Читаем Тайна ультиматума. Повести и рассказы полностью

Молодые японские инженеры. Здесь, на суше, нефть искали американцы. Под Красным морем, на дне, бурили японцы. Щупальца монополий, переплетенные в давке и безжалостной борьбе!

А молодым людям просто тоскливо, смертельно тоскливо. Они одни, заброшенная группка. Никого; только друг с другом. Суровы нравы мусульманской Джидды. Чужаки — непрерывное ощущение кусочков пробки, выталкиваемых водой.

И жмут руки, улыбаются, кланяются, болтают — жаль, как жаль, что не успеть позвать всех, пока еще не отлетел наш самолет…

Мы летели в Асмару, Эритрея, через Саудовскую Аравию.

Прошли годы, но и сейчас стоит у меня перед глазами невероятная картина — такая, что только может присниться.

И словно в центре ее — этот наш спутник, единственный, кто не видел в ней ничего невероятного, но принимал, как нечто чуть ли не обыденное.

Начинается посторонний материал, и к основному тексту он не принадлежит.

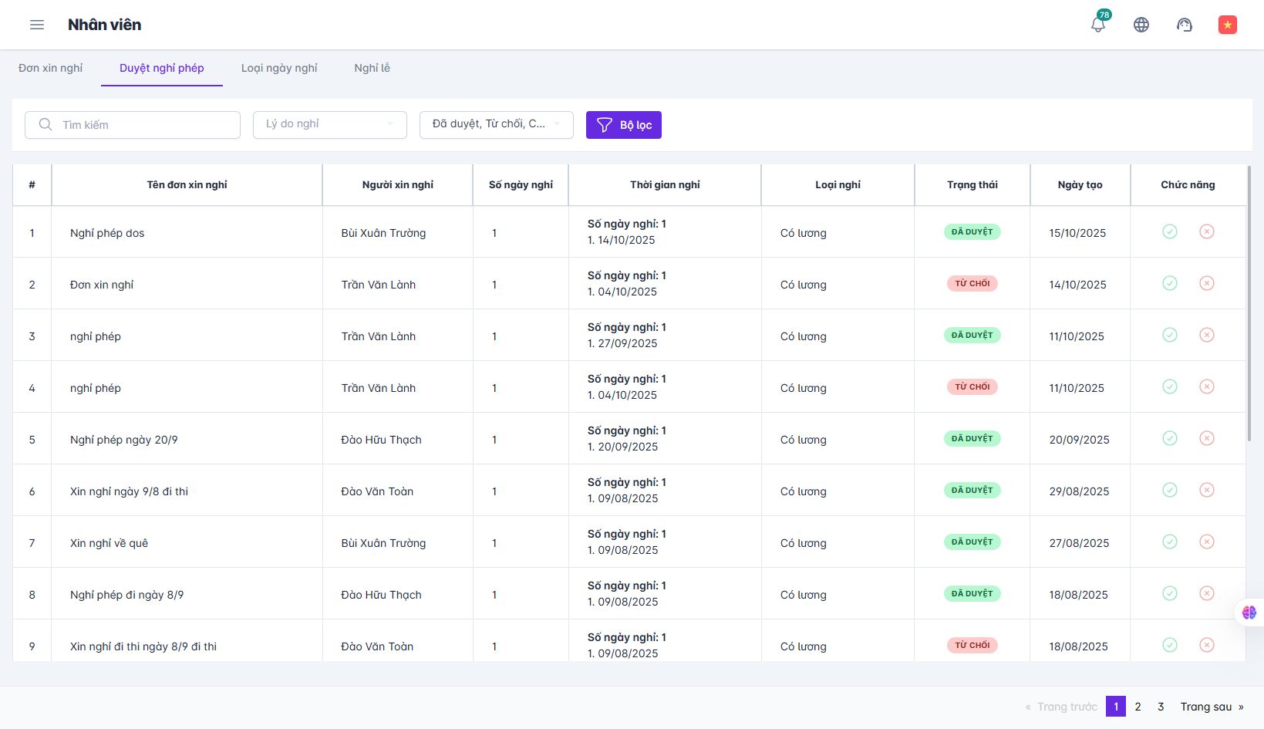Approve the 'Nghỉ phép dos' request

pyautogui.click(x=1170, y=231)
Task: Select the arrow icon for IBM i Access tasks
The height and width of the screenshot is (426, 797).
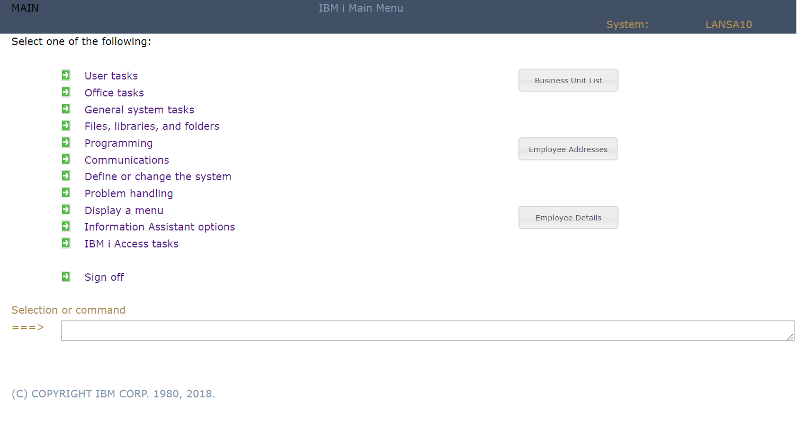Action: tap(66, 243)
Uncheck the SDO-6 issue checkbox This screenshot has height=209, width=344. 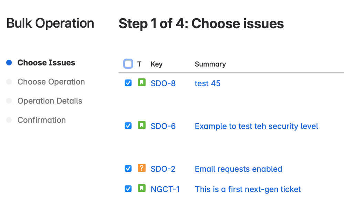coord(128,126)
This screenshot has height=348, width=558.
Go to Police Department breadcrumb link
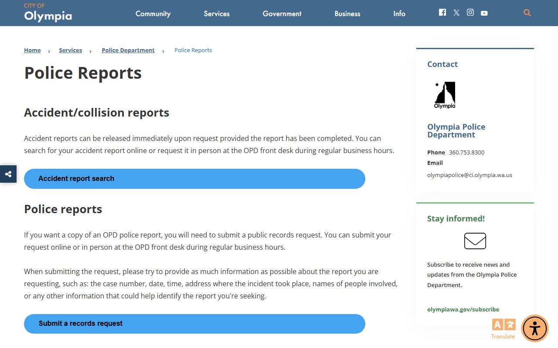(x=128, y=50)
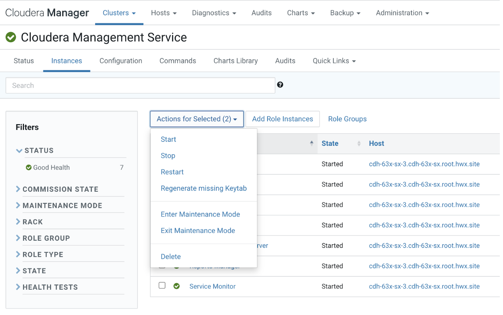Click the green status icon by Cloudera Management Service title
The width and height of the screenshot is (503, 315).
coord(11,37)
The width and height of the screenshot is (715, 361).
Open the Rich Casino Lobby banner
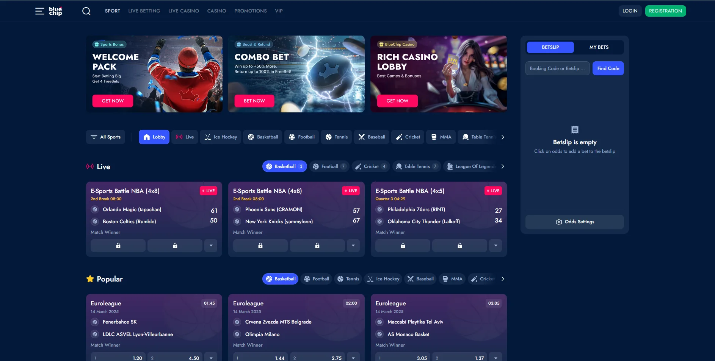[x=438, y=74]
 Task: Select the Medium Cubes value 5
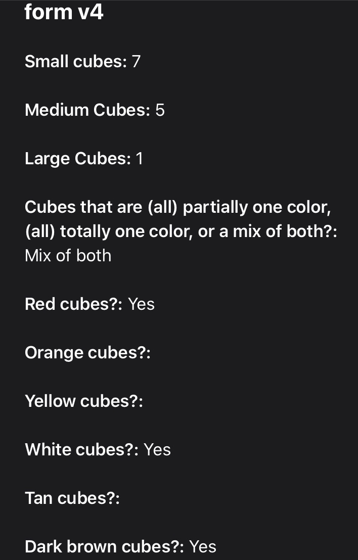click(160, 110)
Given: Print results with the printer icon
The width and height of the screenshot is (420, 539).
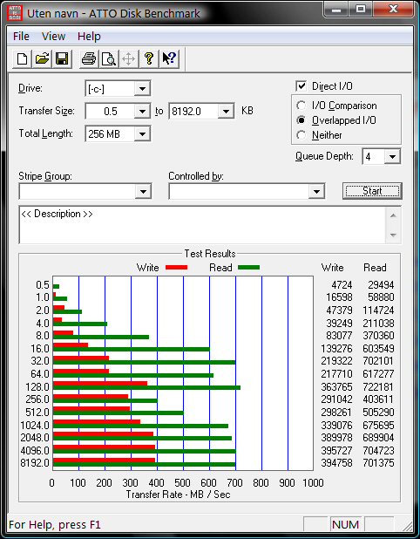Looking at the screenshot, I should pyautogui.click(x=89, y=58).
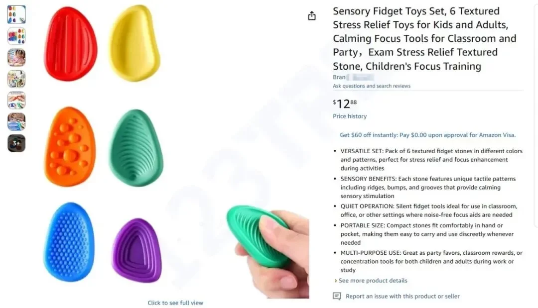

Как один из тех будней, когда надо, как всегда поутру, безукоризненно одеться, без всяких скидок на экзотическую бессонную ночь над Красным морем, — крахмальный воротничок, галстук, — готовясь к тому, что готовит день.

Мне трудно даже сказать, что поразило больше: немыслимый пейзаж Джидды на рассвете или тот, кого я знал давно, а тут вдруг точно увидел в первый раз…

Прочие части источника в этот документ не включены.